Ian Deary, a psychologist at the University of Edinburgh, and Geoff Der, a statistician at the MRC Social and Public Health Sciences Unit in Glasgow, suspected that higher IQ might lead to healthier habits like not smoking or healthier environments like safer office jobs. So they looked at data on 898 people first tested at about age 56, and then tracked their survival until age 70. They found that the link between IQ and mortality held strong even after adjusting for education, occupation, social class, and smoking.
But the group had also taken button-pressing reaction-time tests, which measure how quickly and accurately a person repeatedly makes a simple decision. Deary and Der wanted to find out whether there was still a relationship between mental ability and survival once a person’s reaction time was taken into account. “And there wasn’t,” Deary says. The upshot: “We could explain the association between mental ability and survival with reaction time.” In this study, the reaction times tested in subjects at age 56 appeared to have about as strong a link to chances of survival over the next 14 years as did being a smoker.

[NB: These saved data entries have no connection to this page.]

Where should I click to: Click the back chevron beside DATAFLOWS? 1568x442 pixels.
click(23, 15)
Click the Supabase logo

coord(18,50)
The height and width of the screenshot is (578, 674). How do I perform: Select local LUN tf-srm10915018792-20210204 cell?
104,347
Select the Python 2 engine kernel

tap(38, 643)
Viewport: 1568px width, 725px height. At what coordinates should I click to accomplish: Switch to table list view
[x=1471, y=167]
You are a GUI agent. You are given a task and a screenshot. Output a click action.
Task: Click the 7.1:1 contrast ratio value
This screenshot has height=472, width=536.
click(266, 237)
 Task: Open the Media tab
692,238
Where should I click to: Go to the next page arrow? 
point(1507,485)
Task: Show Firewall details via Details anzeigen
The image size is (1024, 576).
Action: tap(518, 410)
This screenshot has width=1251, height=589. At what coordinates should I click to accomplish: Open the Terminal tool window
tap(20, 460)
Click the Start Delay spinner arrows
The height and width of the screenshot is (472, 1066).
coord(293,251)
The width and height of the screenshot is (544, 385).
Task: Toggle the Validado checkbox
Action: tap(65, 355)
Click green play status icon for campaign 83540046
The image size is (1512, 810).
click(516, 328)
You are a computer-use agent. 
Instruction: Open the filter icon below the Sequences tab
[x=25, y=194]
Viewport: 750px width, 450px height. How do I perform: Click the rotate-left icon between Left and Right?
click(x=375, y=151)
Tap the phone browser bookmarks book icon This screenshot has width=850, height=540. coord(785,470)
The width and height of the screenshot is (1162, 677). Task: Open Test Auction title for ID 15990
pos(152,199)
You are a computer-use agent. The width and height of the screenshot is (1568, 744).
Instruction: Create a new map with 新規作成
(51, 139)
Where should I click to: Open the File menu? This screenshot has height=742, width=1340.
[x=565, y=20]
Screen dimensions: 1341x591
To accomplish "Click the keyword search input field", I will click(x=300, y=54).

Why is still uncertain. One possibility is that reaction time slows because an undetected disease has begun to compromise performance. Another hypothesis is that the differences result from more fundamental, lifelong variations in the speed at which people process information. Both factors could be at work. For clues, Deary hopes to track a younger sample over several years.
The study has sparked interest in what its authors call “cognitive epidemiology,” the study of associations between mental ability tests and health outcomes. “One of the indicators of whether mental ability tests are useful is whether they predict things about real life,” Deary says, and these findings suggests they do.